-- Task inputs follows --
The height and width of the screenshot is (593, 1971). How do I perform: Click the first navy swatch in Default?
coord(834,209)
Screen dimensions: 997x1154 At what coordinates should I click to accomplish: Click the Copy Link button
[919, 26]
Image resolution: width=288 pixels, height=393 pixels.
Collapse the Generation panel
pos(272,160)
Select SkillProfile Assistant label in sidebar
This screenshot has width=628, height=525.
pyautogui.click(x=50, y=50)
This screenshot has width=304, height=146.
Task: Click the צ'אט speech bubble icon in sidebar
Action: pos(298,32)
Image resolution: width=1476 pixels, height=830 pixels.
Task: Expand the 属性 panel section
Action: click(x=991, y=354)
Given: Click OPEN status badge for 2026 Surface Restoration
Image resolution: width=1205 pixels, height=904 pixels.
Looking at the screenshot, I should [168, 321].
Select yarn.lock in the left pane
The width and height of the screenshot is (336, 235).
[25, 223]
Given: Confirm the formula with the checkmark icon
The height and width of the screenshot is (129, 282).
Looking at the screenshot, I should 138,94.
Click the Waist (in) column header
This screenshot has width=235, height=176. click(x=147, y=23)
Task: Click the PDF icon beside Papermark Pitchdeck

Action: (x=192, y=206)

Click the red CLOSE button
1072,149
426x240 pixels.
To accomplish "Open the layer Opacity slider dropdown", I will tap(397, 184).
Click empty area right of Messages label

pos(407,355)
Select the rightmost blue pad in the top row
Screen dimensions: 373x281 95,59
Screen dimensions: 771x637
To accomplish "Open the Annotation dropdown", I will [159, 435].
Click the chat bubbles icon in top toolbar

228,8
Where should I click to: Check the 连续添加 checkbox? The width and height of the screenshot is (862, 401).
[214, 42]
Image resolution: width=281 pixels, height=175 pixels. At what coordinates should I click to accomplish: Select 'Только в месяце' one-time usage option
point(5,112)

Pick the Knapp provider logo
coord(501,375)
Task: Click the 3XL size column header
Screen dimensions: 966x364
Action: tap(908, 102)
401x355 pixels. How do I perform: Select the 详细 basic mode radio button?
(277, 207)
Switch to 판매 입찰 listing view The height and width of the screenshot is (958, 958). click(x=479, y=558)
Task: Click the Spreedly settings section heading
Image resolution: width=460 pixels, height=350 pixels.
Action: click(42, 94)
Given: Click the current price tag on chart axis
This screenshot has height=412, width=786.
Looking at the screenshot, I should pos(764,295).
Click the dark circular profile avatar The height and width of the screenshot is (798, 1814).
-- Task inputs concluded --
Action item: Only a number is wanted: how many lines above include "Given"?

Answer to this exercise: 3